Pull out every line below that holds the word "post".

Data entries:
Start of Block

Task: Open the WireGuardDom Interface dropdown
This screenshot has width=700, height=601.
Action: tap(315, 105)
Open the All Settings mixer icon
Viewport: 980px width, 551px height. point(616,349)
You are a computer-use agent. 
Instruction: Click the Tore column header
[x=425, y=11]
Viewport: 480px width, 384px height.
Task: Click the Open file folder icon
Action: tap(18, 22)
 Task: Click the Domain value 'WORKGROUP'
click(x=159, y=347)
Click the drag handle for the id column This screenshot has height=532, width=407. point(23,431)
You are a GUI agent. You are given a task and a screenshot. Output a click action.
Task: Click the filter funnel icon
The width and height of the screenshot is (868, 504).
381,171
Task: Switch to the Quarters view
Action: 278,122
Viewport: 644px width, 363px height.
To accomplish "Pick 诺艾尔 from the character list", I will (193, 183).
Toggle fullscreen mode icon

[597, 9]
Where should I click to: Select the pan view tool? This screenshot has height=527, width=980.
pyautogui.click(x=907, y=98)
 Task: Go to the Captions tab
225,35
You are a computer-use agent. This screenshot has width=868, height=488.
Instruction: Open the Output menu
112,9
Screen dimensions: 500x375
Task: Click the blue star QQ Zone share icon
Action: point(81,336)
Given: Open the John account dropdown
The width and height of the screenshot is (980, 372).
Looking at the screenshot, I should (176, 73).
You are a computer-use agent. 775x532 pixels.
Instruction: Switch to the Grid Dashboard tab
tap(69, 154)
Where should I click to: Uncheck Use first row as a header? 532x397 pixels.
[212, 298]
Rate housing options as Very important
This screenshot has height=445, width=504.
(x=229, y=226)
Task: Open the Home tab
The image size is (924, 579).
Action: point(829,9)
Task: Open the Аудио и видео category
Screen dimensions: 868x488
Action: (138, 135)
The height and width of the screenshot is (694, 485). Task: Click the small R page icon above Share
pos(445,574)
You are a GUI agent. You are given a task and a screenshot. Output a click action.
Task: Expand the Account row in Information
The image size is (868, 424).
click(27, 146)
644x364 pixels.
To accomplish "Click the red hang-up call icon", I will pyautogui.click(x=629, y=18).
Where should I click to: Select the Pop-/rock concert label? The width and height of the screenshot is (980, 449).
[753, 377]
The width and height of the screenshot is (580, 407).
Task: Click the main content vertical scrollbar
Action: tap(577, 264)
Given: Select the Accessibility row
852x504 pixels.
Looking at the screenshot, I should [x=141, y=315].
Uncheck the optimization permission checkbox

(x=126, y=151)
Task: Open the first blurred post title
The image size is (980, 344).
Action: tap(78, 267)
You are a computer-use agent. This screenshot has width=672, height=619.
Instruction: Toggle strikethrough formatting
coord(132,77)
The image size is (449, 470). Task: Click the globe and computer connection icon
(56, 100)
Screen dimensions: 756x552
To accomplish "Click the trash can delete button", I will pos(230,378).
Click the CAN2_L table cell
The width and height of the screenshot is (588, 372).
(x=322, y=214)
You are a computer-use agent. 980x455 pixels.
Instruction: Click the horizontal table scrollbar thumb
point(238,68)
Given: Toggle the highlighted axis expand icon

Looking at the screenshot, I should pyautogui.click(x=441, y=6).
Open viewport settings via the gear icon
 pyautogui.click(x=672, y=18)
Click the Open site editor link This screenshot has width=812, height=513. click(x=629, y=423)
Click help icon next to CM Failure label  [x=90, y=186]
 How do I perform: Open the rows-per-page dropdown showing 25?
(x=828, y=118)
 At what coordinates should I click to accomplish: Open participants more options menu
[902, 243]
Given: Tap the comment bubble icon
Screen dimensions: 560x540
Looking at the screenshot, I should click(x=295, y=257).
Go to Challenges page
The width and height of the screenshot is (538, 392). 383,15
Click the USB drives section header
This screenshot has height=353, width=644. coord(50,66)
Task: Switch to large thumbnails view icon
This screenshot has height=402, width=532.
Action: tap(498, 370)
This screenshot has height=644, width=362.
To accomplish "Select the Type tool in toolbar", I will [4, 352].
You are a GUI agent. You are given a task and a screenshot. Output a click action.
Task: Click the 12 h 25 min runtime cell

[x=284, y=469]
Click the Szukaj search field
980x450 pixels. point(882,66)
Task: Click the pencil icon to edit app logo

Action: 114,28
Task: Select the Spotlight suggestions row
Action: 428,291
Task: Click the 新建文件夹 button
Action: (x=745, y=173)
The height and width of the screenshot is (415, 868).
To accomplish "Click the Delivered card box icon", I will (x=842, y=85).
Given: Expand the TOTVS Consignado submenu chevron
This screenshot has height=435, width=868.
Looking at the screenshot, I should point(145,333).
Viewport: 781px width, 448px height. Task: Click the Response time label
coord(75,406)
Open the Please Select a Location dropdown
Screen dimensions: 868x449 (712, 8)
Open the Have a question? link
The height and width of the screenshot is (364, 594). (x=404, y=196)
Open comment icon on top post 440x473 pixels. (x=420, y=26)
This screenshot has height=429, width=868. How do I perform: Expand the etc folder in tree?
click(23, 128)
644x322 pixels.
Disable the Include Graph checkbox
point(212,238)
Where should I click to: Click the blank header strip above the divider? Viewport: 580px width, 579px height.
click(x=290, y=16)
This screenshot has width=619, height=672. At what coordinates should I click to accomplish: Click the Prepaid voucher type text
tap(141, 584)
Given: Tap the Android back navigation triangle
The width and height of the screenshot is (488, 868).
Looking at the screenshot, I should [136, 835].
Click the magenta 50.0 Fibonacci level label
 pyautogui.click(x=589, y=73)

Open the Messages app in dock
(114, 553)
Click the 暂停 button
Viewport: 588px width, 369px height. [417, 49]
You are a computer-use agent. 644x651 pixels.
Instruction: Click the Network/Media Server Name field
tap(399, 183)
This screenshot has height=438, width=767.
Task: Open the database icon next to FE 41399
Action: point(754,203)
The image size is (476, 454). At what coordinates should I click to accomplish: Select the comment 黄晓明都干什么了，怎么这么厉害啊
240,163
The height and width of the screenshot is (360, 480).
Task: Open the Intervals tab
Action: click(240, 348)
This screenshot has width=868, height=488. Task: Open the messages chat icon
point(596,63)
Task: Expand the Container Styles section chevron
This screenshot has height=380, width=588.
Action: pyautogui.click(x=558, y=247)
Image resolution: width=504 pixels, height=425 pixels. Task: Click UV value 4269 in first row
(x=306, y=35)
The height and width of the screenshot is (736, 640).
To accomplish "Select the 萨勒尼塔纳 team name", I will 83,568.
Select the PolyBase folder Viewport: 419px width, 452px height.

End of Block

* [Reply to the exercise]
Task: Open the first blurred post title
Open comment icon on top post 440x473 pixels. (x=420, y=26)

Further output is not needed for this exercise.